■ What this task involves ■
The lines wanted run from the first one below through the one with "agent. This screenshot has width=1920, height=1080.". Return them exactly.

Stored records
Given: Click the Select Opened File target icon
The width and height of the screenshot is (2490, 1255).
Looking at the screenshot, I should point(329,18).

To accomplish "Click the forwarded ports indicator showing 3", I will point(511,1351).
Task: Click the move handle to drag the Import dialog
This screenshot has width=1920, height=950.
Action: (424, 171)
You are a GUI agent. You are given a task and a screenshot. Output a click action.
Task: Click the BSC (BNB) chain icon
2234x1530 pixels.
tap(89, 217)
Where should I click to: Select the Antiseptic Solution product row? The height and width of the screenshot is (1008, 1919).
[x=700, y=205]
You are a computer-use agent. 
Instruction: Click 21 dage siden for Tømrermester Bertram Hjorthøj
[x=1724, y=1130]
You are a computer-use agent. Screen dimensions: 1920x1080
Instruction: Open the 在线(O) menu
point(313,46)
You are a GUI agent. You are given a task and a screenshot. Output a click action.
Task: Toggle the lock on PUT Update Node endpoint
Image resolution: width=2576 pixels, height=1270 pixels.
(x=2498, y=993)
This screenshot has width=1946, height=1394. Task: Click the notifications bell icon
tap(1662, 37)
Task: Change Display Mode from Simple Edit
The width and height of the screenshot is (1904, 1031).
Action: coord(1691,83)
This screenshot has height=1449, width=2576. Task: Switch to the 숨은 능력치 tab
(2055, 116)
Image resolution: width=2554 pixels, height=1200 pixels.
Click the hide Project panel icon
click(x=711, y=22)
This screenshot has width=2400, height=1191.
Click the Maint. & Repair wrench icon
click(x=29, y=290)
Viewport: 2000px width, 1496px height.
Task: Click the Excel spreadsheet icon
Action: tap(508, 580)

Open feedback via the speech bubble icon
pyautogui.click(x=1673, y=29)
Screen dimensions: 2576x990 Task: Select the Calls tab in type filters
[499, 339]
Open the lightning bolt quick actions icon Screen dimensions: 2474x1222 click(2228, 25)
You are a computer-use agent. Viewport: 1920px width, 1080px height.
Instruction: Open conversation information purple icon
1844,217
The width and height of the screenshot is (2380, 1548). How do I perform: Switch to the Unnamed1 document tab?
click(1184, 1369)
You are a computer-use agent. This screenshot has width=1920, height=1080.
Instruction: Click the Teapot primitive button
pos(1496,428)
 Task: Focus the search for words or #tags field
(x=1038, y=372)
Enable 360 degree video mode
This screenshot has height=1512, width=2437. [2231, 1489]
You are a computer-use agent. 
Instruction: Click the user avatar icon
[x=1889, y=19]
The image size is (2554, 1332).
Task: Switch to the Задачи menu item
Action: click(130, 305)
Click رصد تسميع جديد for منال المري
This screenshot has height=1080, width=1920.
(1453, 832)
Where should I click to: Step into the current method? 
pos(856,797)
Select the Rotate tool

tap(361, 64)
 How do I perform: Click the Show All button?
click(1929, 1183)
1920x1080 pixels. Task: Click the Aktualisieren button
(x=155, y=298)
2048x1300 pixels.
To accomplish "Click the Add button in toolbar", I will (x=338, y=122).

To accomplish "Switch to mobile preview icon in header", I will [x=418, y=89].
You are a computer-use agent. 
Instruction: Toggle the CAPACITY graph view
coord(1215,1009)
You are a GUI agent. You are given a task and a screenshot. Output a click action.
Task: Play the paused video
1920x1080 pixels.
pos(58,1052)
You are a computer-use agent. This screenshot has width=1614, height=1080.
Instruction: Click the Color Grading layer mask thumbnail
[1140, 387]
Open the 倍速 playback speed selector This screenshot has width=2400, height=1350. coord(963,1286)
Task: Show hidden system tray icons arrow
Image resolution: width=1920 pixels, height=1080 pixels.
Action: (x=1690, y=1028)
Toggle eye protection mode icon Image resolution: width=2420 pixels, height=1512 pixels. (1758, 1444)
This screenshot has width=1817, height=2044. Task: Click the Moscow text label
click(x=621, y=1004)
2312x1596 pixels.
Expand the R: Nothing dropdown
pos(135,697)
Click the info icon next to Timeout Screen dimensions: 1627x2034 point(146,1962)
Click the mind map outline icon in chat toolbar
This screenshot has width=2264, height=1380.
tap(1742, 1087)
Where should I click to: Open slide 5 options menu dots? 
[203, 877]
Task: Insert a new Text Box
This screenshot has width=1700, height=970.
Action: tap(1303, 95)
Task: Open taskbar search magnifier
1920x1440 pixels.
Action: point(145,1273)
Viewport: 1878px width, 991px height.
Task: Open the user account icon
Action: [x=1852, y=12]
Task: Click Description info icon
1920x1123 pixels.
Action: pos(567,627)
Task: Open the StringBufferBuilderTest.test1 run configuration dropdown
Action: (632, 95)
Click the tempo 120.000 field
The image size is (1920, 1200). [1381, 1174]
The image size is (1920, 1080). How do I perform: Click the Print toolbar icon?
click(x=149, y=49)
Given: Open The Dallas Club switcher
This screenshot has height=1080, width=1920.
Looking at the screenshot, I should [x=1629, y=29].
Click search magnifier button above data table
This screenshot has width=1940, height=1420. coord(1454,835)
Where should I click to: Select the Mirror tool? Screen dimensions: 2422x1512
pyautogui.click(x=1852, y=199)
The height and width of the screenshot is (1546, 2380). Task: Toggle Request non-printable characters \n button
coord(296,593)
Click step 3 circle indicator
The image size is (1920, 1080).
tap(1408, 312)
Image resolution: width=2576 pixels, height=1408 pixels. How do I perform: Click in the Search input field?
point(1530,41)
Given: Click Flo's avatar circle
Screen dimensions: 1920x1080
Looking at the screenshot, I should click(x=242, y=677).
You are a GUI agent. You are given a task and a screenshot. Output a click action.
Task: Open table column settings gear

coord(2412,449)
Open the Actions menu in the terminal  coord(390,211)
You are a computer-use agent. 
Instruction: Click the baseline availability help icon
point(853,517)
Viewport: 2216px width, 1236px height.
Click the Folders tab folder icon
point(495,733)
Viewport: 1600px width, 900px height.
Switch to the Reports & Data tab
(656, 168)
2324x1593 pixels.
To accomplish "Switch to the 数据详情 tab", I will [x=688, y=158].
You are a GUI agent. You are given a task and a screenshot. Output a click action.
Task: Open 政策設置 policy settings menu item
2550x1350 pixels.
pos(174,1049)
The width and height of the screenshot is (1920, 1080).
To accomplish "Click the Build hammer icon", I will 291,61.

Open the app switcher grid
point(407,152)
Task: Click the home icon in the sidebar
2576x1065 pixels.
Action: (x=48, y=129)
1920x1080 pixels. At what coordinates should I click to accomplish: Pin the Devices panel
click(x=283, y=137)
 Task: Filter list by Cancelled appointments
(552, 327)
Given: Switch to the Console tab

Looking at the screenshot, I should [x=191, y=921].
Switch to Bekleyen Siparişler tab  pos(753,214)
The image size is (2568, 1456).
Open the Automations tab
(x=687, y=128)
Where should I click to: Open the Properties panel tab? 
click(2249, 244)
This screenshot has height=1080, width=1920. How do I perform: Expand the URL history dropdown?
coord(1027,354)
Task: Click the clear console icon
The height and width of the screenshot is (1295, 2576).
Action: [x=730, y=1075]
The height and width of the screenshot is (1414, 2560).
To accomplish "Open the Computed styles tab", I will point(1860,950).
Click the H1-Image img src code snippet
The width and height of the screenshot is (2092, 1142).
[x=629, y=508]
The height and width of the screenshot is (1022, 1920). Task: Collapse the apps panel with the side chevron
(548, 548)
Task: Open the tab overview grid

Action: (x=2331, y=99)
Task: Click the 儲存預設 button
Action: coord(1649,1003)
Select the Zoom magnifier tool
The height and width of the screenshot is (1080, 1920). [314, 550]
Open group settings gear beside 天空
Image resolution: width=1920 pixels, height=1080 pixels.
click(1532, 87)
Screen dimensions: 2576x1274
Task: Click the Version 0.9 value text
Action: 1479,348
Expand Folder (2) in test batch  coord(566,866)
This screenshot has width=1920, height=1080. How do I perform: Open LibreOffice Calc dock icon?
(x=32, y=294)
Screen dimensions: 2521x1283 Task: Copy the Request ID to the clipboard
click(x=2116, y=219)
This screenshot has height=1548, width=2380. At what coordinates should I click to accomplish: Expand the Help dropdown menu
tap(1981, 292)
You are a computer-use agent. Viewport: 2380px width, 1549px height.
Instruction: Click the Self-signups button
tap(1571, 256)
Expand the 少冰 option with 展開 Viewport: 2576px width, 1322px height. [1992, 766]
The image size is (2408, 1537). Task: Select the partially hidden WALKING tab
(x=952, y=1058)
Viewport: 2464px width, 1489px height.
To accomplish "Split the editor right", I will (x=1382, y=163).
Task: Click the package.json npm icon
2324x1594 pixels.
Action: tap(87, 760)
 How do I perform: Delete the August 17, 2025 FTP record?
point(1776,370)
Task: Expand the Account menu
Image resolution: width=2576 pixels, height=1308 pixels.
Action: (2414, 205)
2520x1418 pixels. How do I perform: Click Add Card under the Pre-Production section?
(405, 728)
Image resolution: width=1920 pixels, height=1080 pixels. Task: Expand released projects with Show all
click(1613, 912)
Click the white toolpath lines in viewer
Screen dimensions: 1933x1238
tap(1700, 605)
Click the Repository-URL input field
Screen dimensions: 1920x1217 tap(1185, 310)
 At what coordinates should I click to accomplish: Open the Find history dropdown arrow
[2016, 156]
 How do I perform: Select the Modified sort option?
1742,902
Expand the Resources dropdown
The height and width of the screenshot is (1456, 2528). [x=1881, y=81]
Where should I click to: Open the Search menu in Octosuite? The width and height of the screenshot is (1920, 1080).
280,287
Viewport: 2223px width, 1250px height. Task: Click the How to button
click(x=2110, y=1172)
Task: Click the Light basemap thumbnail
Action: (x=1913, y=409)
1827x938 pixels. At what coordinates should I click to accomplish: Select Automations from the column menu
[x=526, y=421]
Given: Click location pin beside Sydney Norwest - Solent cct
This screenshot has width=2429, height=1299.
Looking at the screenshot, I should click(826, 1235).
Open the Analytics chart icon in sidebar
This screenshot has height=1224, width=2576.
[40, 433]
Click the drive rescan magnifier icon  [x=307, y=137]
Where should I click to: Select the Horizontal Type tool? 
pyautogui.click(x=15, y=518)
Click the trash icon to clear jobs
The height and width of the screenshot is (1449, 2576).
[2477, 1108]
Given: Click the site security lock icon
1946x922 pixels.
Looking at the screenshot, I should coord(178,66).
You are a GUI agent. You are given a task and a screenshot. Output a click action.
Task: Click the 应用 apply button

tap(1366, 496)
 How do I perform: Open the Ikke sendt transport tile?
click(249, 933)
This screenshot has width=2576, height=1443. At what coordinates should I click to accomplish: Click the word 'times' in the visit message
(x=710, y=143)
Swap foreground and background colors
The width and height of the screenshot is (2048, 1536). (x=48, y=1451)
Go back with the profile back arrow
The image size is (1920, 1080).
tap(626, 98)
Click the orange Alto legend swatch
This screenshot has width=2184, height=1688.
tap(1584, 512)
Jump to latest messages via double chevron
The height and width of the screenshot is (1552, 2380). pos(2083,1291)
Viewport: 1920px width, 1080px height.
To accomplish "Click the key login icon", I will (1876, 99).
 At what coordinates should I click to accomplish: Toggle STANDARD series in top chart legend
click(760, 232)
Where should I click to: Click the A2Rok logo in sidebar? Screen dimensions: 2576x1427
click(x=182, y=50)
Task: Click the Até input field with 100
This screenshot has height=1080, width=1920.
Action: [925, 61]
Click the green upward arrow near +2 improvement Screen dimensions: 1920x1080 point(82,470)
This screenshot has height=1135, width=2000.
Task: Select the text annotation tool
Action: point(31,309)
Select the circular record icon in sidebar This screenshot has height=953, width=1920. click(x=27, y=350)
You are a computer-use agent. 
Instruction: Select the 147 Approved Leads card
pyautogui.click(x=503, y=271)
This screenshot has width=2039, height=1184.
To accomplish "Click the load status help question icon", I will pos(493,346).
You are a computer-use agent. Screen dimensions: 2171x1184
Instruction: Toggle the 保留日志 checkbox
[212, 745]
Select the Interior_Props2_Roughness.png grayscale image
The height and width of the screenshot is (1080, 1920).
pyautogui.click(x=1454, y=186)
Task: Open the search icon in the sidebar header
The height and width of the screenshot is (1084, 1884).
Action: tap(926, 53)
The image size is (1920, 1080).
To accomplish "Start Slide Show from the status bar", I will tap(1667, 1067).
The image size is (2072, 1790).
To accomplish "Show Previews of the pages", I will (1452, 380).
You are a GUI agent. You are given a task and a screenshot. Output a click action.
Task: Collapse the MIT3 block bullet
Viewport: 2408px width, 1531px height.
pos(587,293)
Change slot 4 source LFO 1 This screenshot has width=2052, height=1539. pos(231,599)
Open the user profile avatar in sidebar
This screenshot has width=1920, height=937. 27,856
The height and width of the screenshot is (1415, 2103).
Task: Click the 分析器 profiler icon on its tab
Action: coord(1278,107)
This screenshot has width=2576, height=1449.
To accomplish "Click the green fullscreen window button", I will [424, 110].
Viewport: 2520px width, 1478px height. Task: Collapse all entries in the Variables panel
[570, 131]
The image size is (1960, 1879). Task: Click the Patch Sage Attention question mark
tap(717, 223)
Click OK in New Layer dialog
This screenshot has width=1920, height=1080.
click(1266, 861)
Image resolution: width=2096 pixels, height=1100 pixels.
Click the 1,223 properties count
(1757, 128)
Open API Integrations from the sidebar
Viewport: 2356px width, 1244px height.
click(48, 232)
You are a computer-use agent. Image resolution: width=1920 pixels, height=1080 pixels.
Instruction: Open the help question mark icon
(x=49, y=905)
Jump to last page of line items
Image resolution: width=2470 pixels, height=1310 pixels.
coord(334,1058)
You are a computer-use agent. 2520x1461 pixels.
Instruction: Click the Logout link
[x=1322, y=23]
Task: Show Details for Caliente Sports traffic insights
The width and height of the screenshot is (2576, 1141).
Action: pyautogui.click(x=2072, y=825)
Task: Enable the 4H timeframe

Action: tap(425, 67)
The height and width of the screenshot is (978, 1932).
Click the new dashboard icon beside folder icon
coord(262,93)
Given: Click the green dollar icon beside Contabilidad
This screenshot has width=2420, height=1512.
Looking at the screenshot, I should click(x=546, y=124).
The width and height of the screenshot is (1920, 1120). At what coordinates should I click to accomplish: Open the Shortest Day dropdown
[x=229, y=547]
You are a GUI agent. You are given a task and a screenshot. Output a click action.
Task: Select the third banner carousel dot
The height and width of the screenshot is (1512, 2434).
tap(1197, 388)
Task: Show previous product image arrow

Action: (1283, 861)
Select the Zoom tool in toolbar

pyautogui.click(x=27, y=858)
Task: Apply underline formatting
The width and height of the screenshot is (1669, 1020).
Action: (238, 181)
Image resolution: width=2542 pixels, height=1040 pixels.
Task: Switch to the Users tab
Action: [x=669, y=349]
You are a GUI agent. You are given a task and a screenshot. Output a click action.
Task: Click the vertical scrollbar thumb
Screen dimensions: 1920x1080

■ Task response ■
Given: Click the Select Opened File target icon
The width and height of the screenshot is (2490, 1255).
Looking at the screenshot, I should point(329,18).

To accomplish "Click the forwarded ports indicator showing 3", I will point(511,1351).
Task: Click the move handle to drag the Import dialog
This screenshot has width=1920, height=950.
Action: (424, 171)
You are a GUI agent. You are given a task and a screenshot. Output a click action.
Task: Click the BSC (BNB) chain icon
2234x1530 pixels.
tap(89, 217)
Where should I click to: Select the Antiseptic Solution product row? The height and width of the screenshot is (1008, 1919).
[x=700, y=205]
You are a computer-use agent. 
Instruction: Click 21 dage siden for Tømrermester Bertram Hjorthøj
[x=1724, y=1130]
You are a computer-use agent. Screen dimensions: 1920x1080
Instruction: Open the 在线(O) menu
point(313,46)
You are a GUI agent. You are given a task and a screenshot. Output a click action.
Task: Toggle the lock on PUT Update Node endpoint
Image resolution: width=2576 pixels, height=1270 pixels.
(x=2498, y=993)
This screenshot has width=1946, height=1394. Task: Click the notifications bell icon
tap(1662, 37)
Task: Change Display Mode from Simple Edit
The width and height of the screenshot is (1904, 1031).
Action: coord(1691,83)
This screenshot has height=1449, width=2576. Task: Switch to the 숨은 능력치 tab
(2055, 116)
Image resolution: width=2554 pixels, height=1200 pixels.
Click the hide Project panel icon
click(x=711, y=22)
This screenshot has width=2400, height=1191.
Click the Maint. & Repair wrench icon
click(x=29, y=290)
Viewport: 2000px width, 1496px height.
Task: Click the Excel spreadsheet icon
Action: tap(508, 580)

Open feedback via the speech bubble icon
pyautogui.click(x=1673, y=29)
Screen dimensions: 2576x990 Task: Select the Calls tab in type filters
[499, 339]
Open the lightning bolt quick actions icon Screen dimensions: 2474x1222 click(2228, 25)
You are a computer-use agent. Viewport: 1920px width, 1080px height.
Instruction: Open conversation information purple icon
1844,217
The width and height of the screenshot is (2380, 1548). How do I perform: Switch to the Unnamed1 document tab?
click(1184, 1369)
You are a computer-use agent. This screenshot has width=1920, height=1080.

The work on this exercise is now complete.